Я ощущал биение пульса в глубине податливой плоти, огибал чувственные округлости и завлекательные ложбинки, скользил по живому обнаженному телу, ее телу, телу воскрешенной девушки.

«Я пальто», – подумал я.

И я был им.

Я позволил себе раствориться в этих ощущениях. Межмозговой транс очень легко прервать. И поэтому нужно уметь расслабляться. Чем сильнее ты погрузишься в него, тем крепче будет связь. Поэтому я продолжал льнуть к девушке. И это было так приятно.

И я мог слышать… их голоса. Девушки и Байрона. Девушку звали Нэнси. Разговор был в самом разгаре. Я прижался своей бархатной подкладкой к нежному, покрытому шрамами горлу Нэнси и прислушался…

* * *

– Я родилась на восточной окраине, – сказала Нэнси. – Теперь-то я туда редко заглядываю. Но тут как раз работа подвернулась, а я хорошо знаю окрестности. Я не боялась там ходить, вот и согласилась.

– А что у тебя за работа? – спросил Байрон.

– «Курьерская служба Годивы». Обычная курьерская доставка, только я езжу верхом и без одежды. И у меня есть лицензия.

– А… Понятно. А это разве… не опасно?

– У меня есть мечи.

– А где ты их прячешь?

– Потом расскажу.

– А… Ну и что же случилось? Когда ты приехала?

Я почувствовал, как Нэнси вздрогнула.

– Ну, мне нужно было забрать пакет из дома на улице Распятия. Документы или что-то вроде этого. Пакет должны были отправить на гору, и клиент хотел произвести впечатление. Собственно, для этого нас и нанимают.

– Ты-то уж точно впечатление производишь, – пробормотал Байрон.

– Спасибо. Короче, подъезжаю я к дому, привязываю лошадь и стучусь. Никто мне не ответил, так что я сама открыла дверь и вошла. Внутри… было очень странно. В здании этом этажей двенадцать, наверное. Вернее, раньше столько было. Кто-то его перестроил, убрал все перекрытия, так что осталось одно огромное пространство от пола до самого потолка. Только внешние стены. Такое дикое ощущение – как будто я вошла в дом великана. И было так темно, что я не могла разглядеть, есть там еще кто-то или нет. Я позвала хозяина. И вдруг…

– Что вдруг?

– Вдруг что-то выскочило из темноты и порубило меня на мелкие кусочки.

– Что-то? Или кто-то?

– Не знаю. Но чем бы это ни было, оно было огромным… и у него были красные глаза…

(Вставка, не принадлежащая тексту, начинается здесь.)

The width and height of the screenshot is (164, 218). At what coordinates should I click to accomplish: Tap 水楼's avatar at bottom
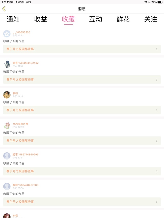point(7,216)
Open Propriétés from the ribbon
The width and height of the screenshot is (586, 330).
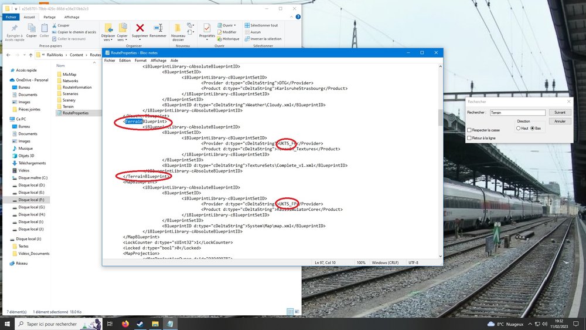point(207,28)
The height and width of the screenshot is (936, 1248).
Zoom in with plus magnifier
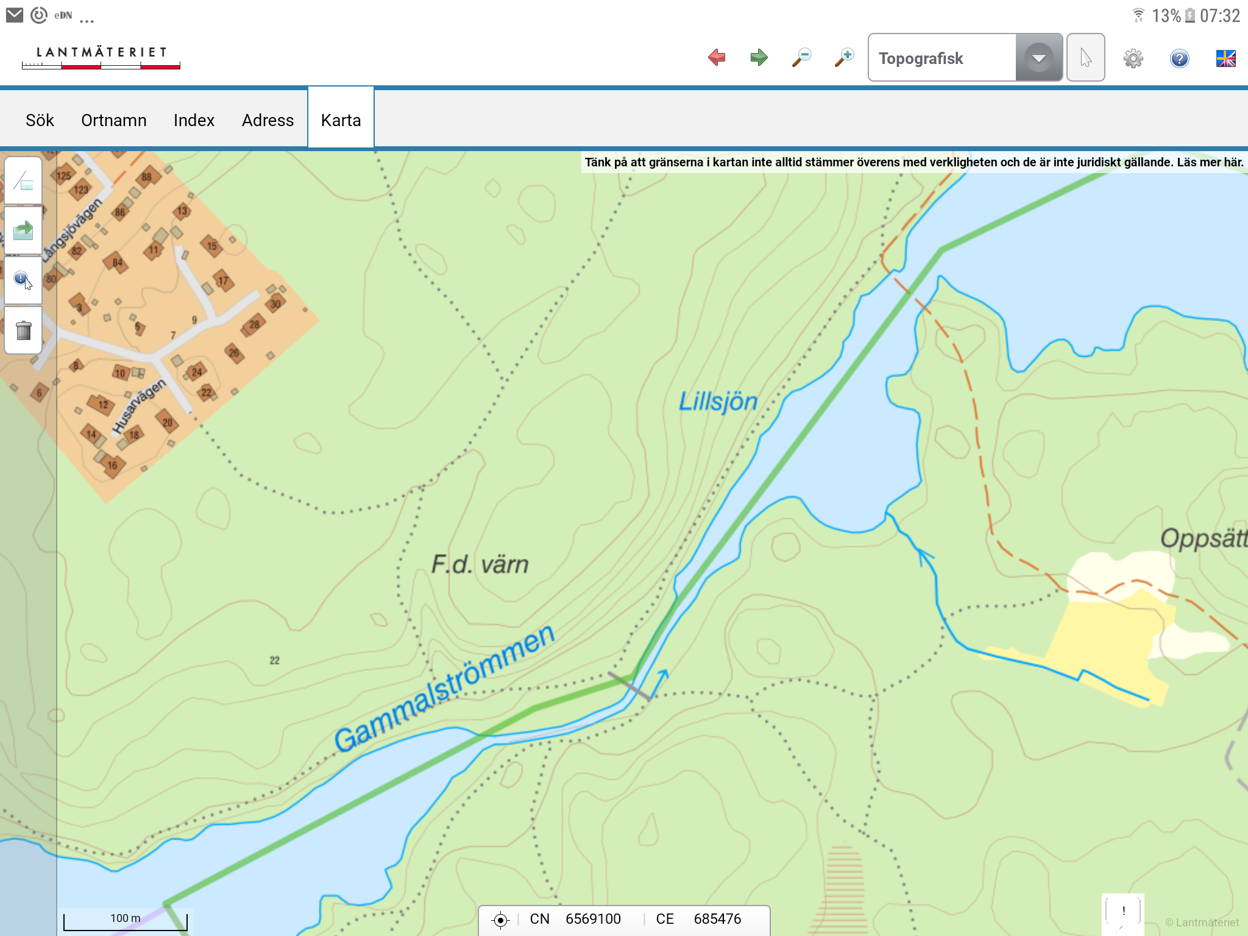[x=844, y=58]
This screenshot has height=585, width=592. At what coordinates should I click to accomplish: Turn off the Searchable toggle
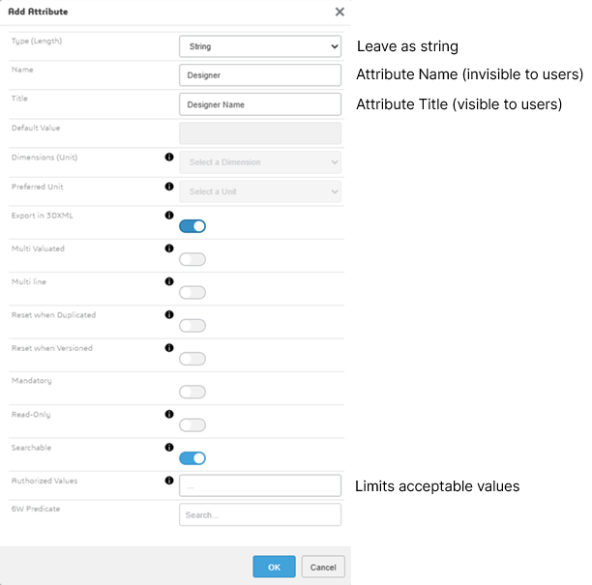tap(192, 458)
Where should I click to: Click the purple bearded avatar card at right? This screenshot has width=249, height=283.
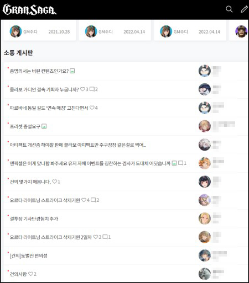239,31
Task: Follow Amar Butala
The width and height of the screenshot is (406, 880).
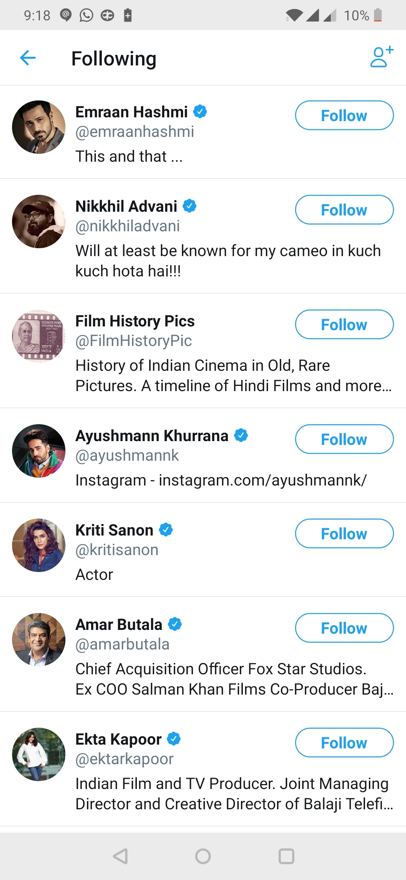Action: coord(344,628)
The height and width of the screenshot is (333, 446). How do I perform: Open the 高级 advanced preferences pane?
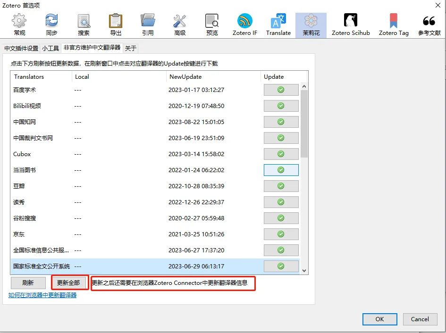coord(180,25)
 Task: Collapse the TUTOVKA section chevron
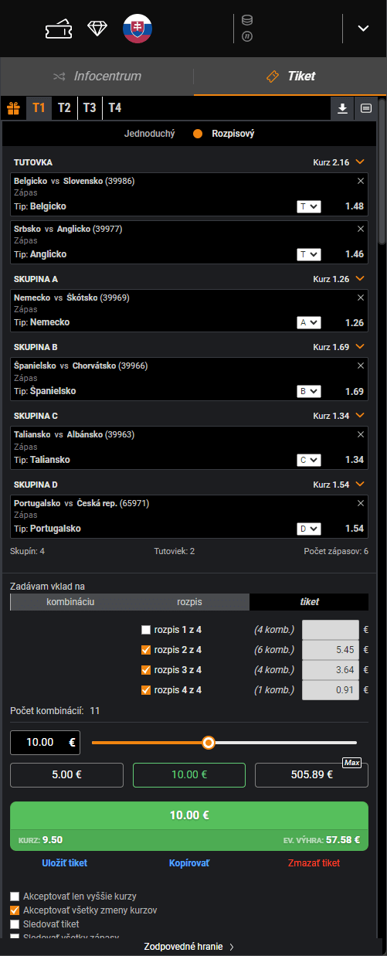[x=359, y=162]
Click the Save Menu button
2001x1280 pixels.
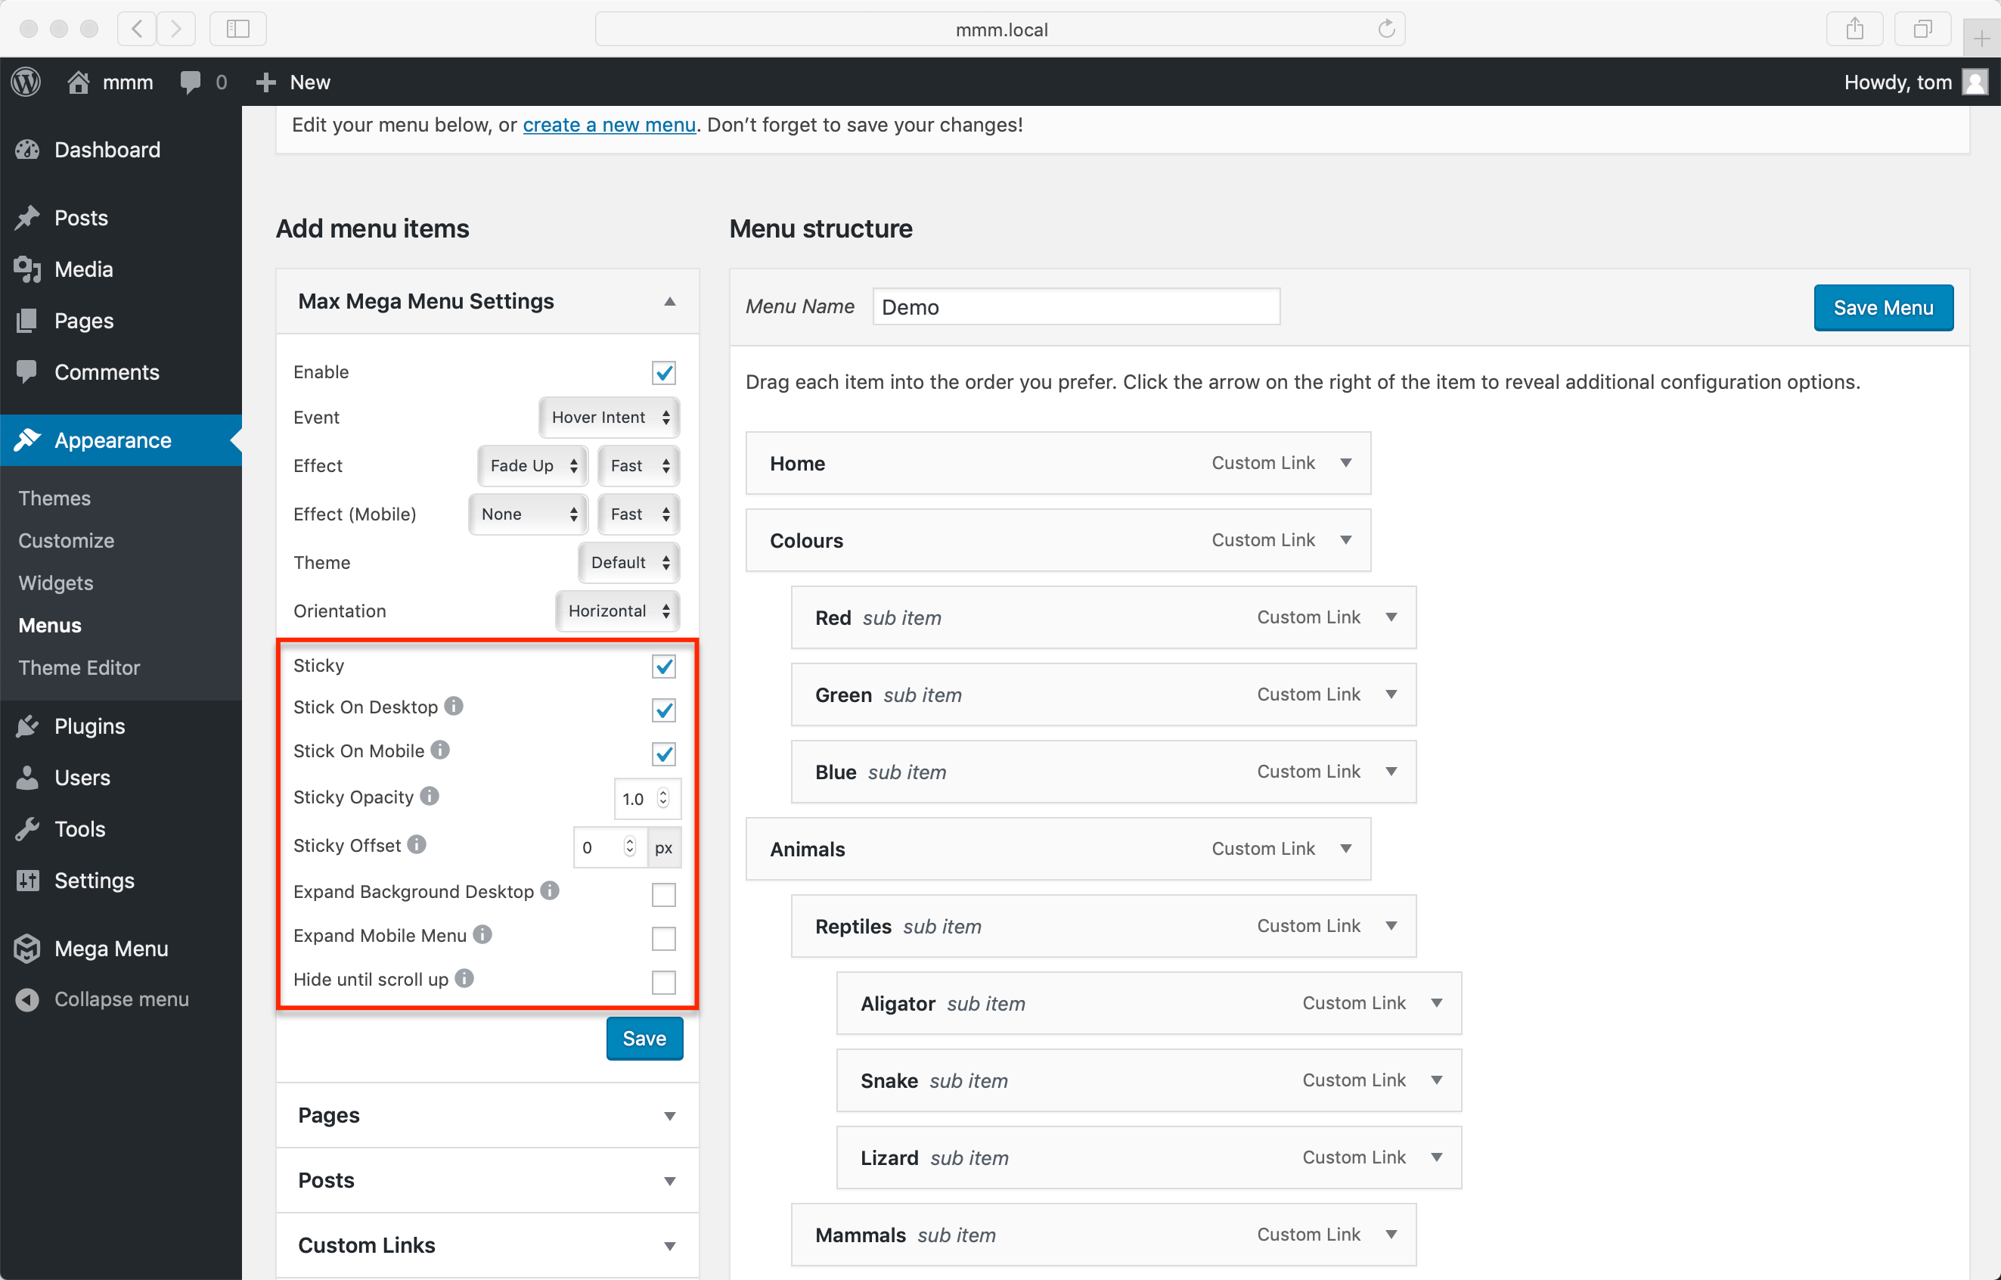1883,307
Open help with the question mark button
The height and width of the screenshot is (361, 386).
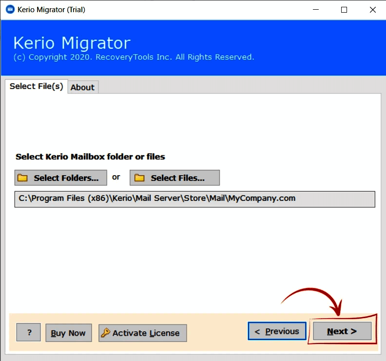click(29, 333)
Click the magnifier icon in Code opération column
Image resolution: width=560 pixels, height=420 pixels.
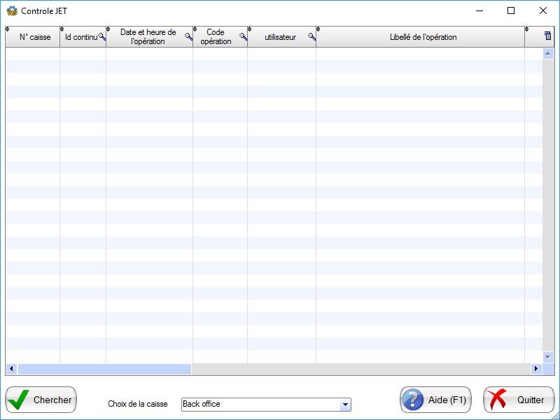[244, 36]
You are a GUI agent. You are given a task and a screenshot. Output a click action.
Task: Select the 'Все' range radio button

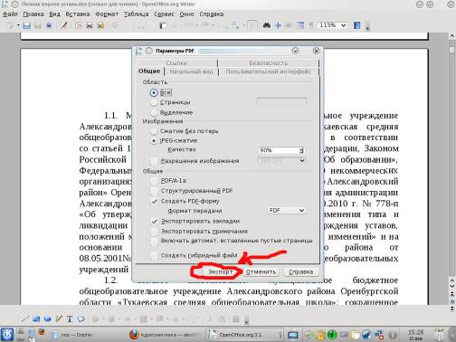click(154, 92)
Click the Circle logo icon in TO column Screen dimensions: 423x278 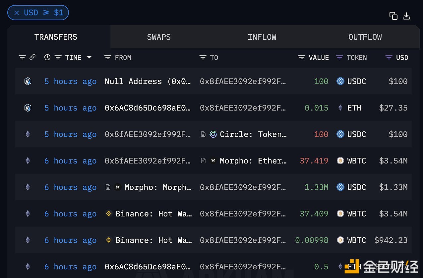[213, 134]
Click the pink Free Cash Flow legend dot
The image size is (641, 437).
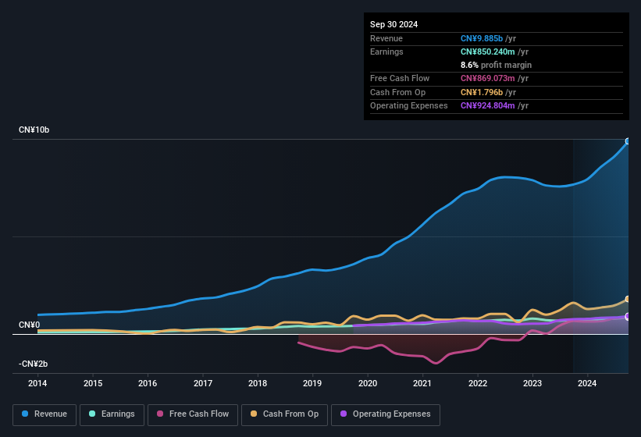[160, 414]
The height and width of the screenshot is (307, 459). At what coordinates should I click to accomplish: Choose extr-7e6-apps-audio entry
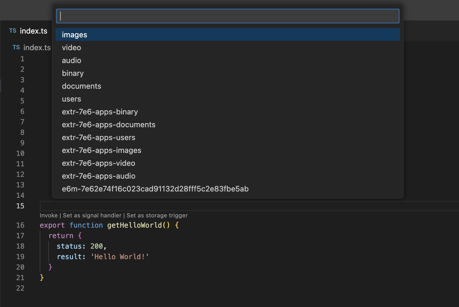pyautogui.click(x=99, y=176)
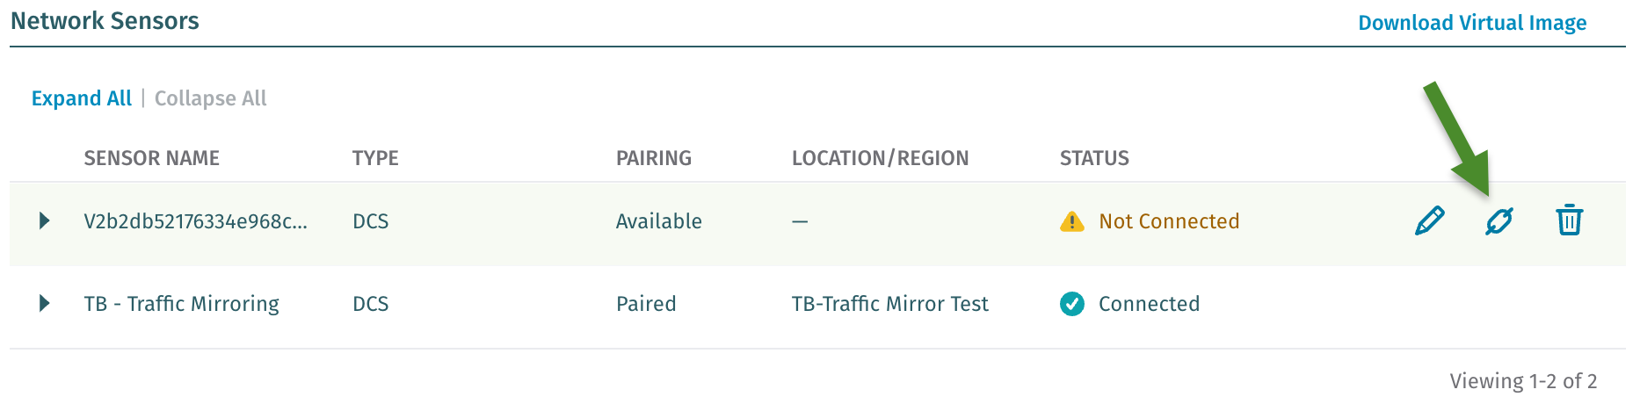Viewport: 1640px width, 404px height.
Task: Expand the TB - Traffic Mirroring row
Action: click(x=45, y=304)
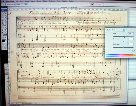Open the Edit Master dropdown
Image resolution: width=136 pixels, height=106 pixels.
click(x=118, y=30)
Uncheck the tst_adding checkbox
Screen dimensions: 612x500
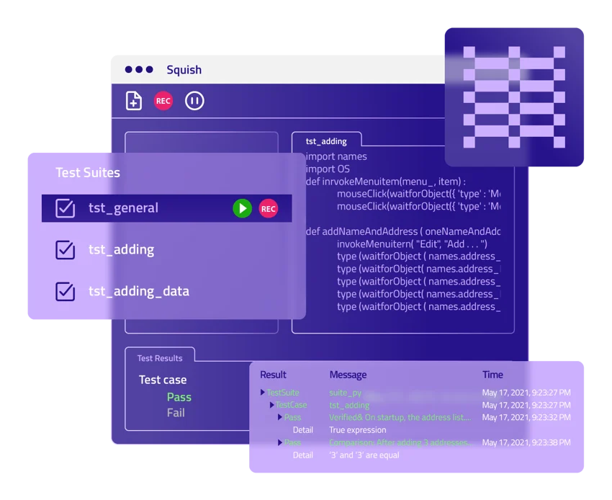point(66,250)
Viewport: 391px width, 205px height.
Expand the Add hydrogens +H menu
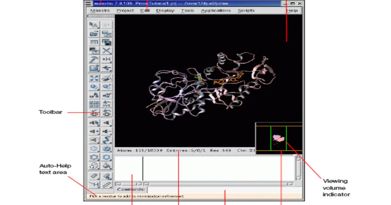107,59
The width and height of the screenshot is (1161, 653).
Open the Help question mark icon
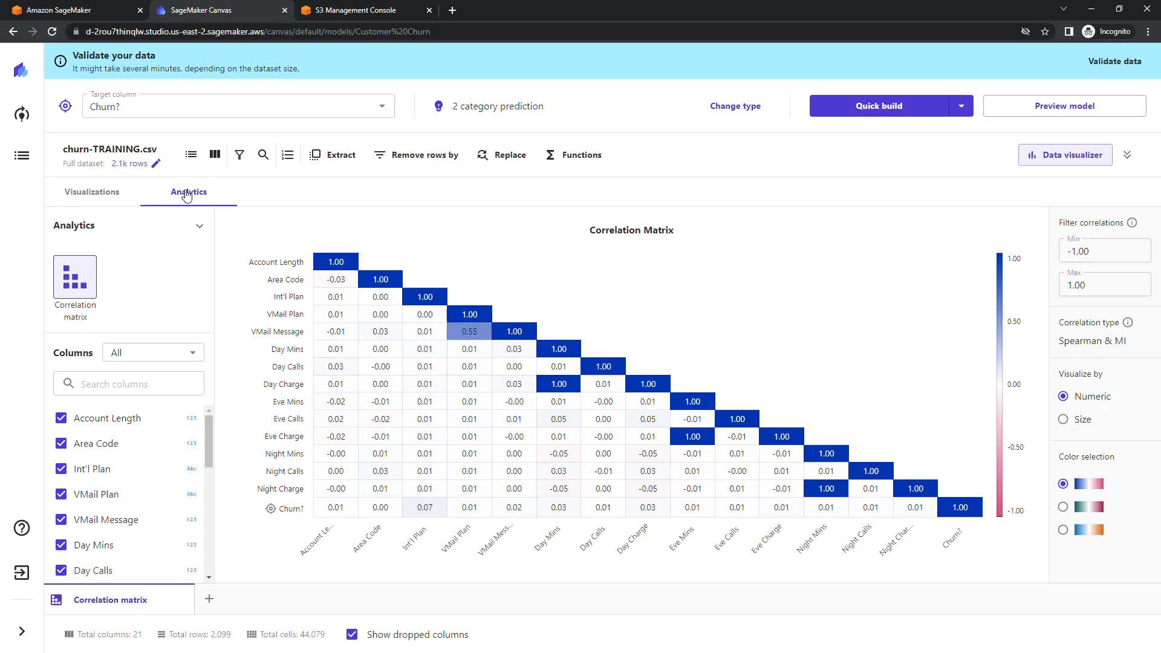[x=22, y=528]
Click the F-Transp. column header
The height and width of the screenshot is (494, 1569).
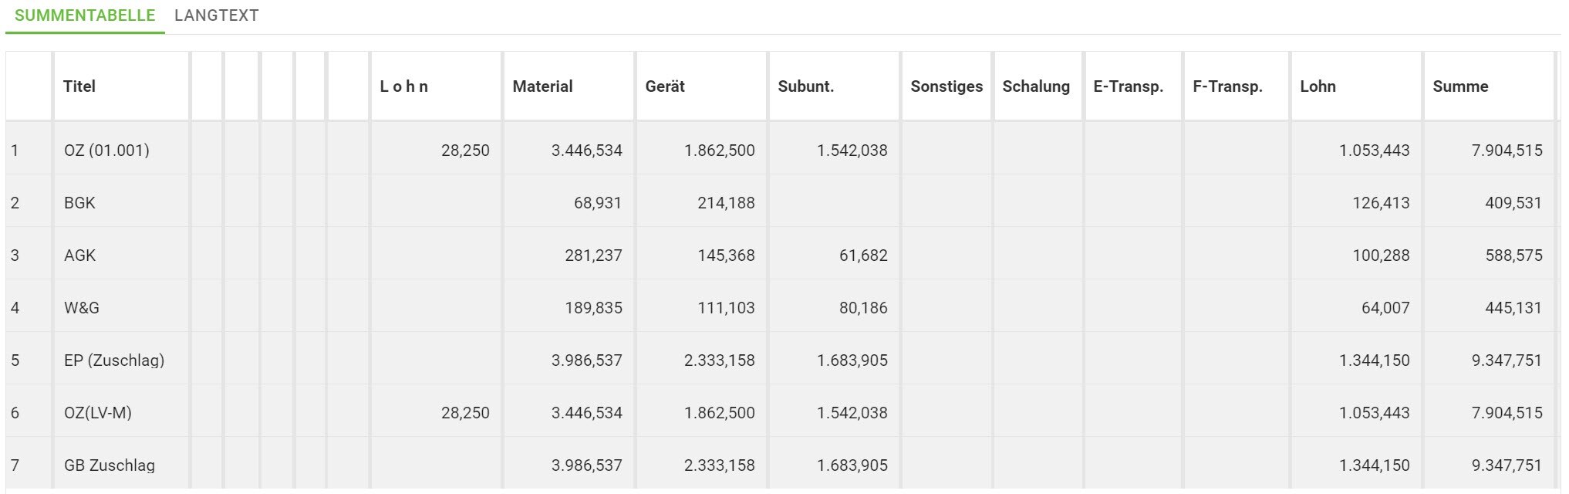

Нэнси умолкла. Неожиданно я перестал ее ощущать. Просто висел, как белье на веревке. Веревка оказалась шелковой нитью, и эту нить кто-то сматывал. Меня протащило между струн, за границу, на которой выли волки, в тюрьму, где я висел вверх тормашками, привязанный к крысиному потолку.

Я еще успел подумать, что из голема получился неплохой детектив. А потом со свистом влетел в свое тело и отключился.

* * *

Когда я пришел в себя, Арахна снова доила свои прядильные органы. Я сразу же зажмурился.

– Ну хорошо! – воскликнул я. – Согласен. Я вытащу тебя отсюда. Но при одном условии.

– Очередная услуга? Тебе что, сыщик, нравятся такие отношения? Чтобы нас связывала бесконечная череда долгов и сделок? Ну и когда ты собираешься ее прервать?

– Прямо сейчас. Это последняя сделка, которую я с тобой заключаю. Ну а если не хочешь, не надо.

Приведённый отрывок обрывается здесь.